# Aim of the exercise
Once every line containing "agent" has been counted, report the total for the data and nothing else.

[Saved data entries]
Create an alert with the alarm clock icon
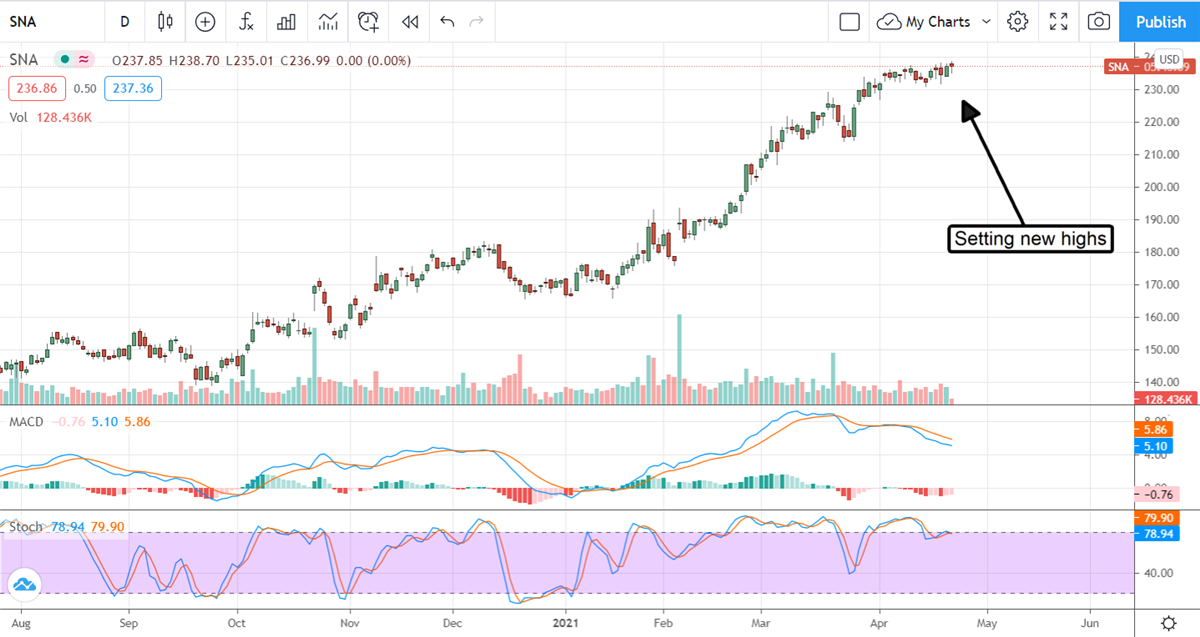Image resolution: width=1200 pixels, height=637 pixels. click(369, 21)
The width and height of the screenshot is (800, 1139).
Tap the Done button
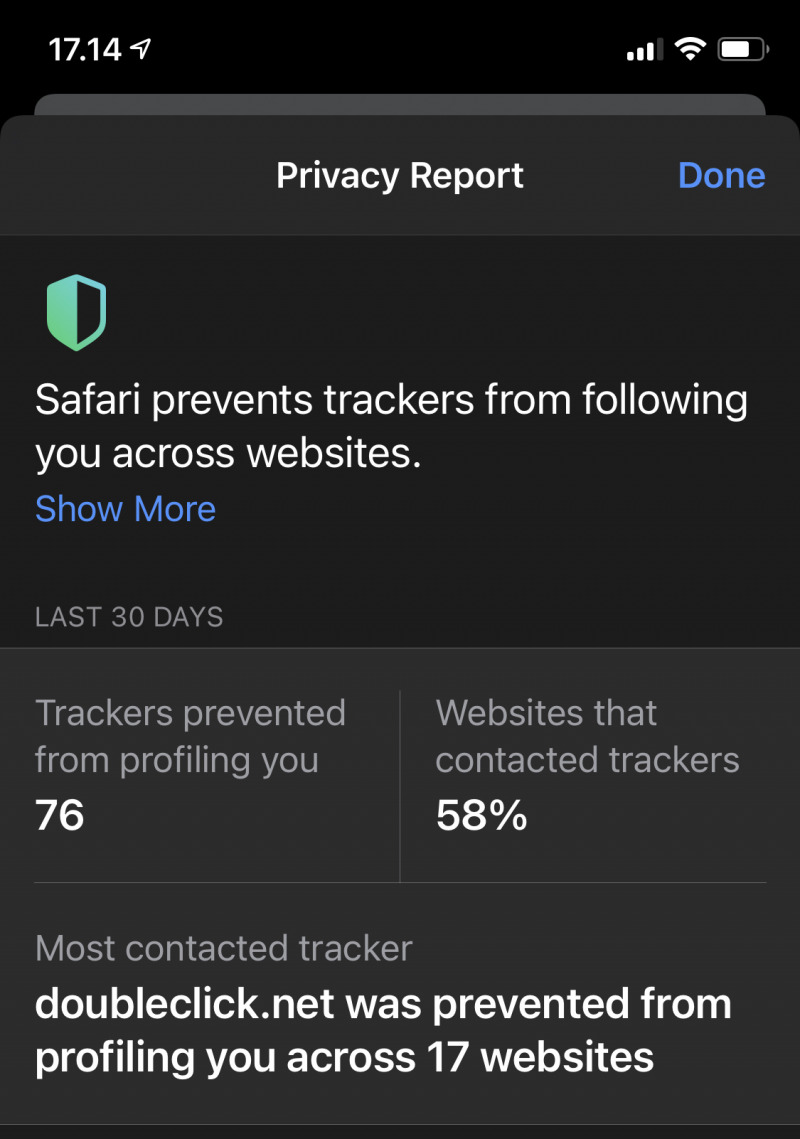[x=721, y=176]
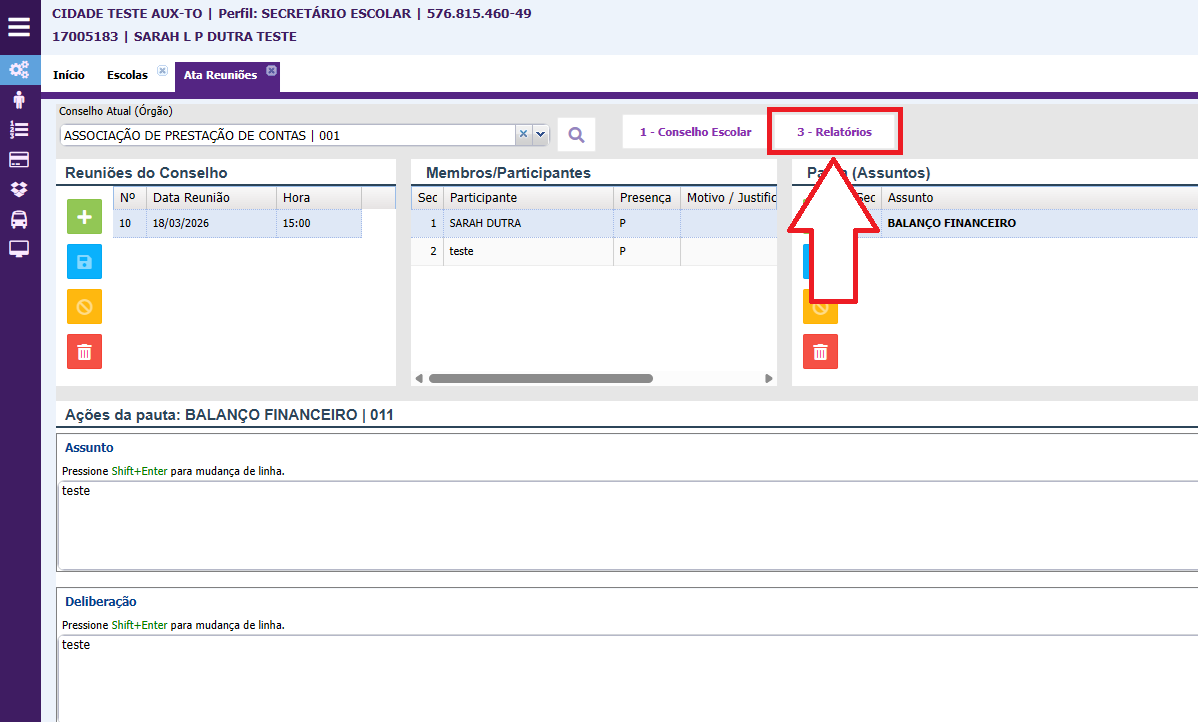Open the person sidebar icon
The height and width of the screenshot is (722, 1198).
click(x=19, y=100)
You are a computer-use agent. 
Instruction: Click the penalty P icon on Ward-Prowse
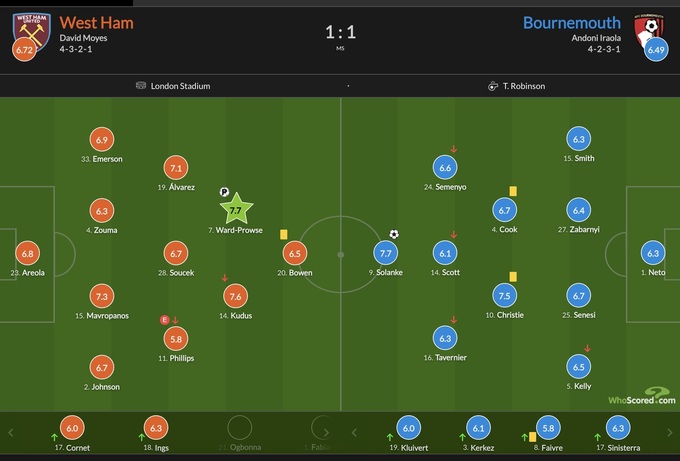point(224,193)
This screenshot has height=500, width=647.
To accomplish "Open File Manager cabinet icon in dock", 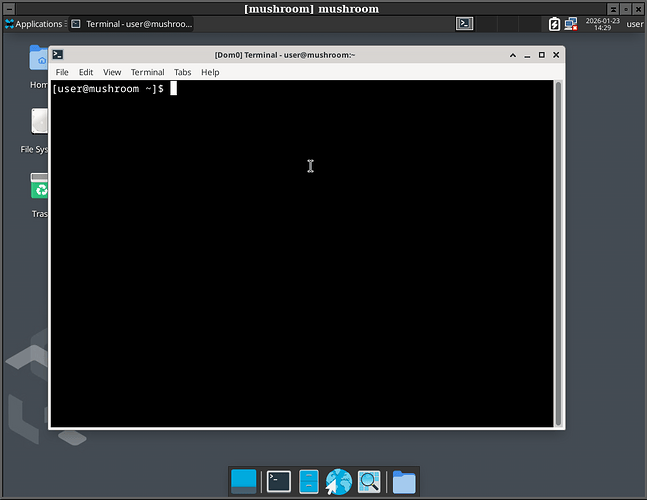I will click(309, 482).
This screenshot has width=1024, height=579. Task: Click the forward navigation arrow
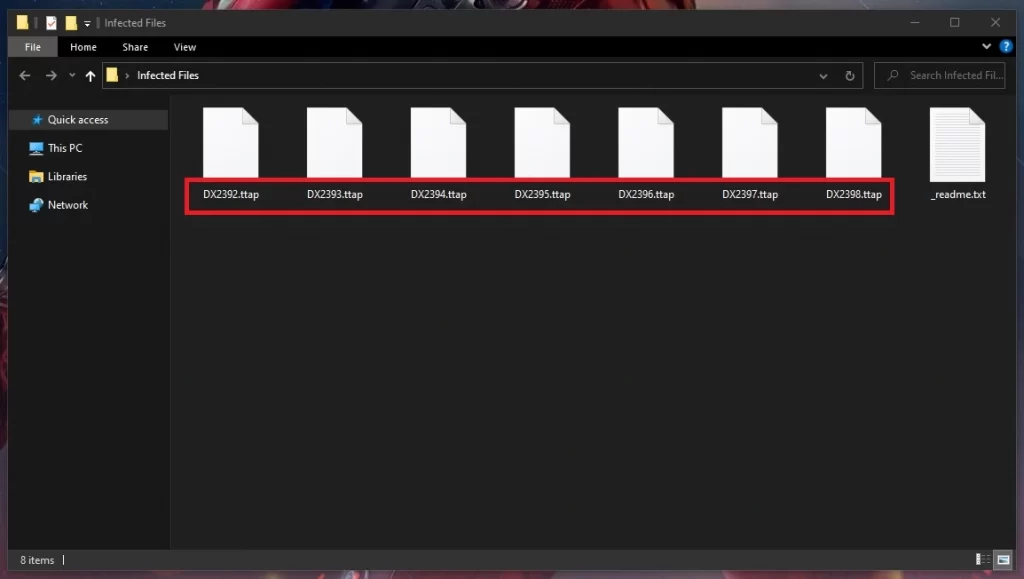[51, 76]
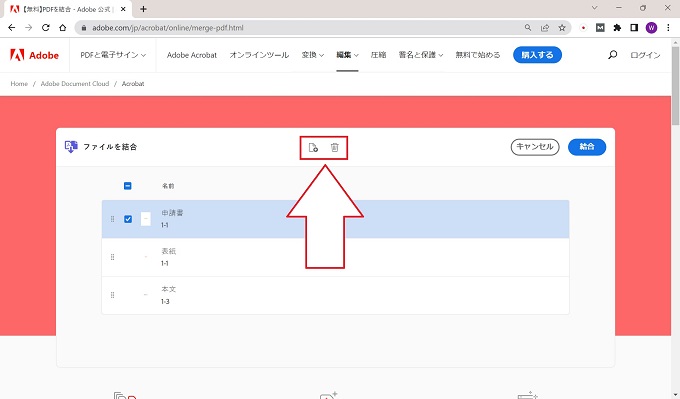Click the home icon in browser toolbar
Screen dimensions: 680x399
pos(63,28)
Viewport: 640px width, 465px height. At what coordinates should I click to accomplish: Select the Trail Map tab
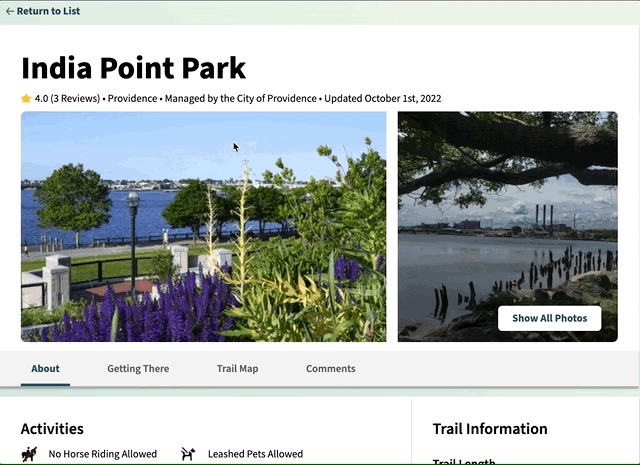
--
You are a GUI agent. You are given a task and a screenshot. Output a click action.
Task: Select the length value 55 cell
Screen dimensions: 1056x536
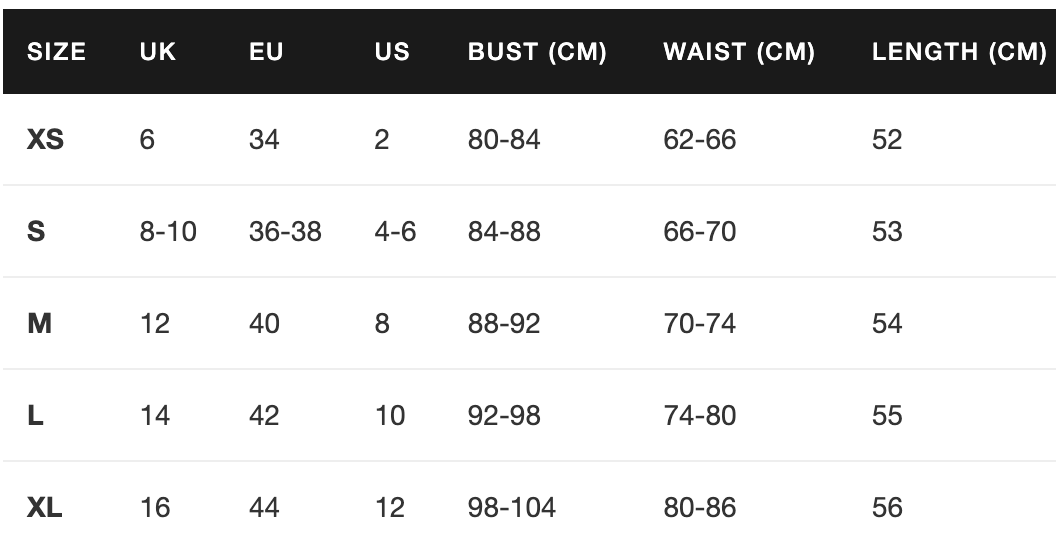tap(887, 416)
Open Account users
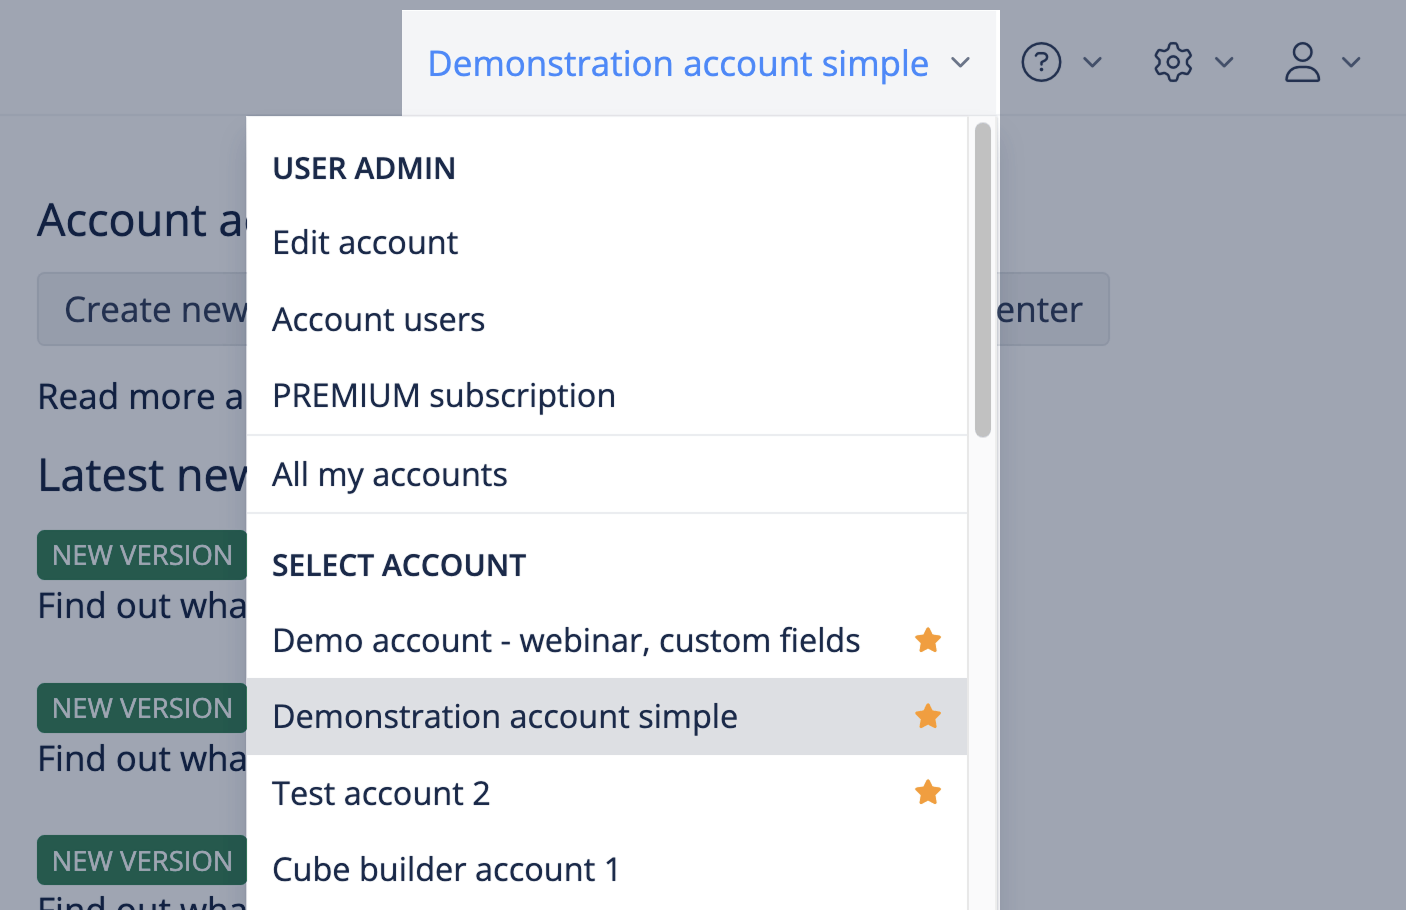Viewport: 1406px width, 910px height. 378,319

# Output for this task
2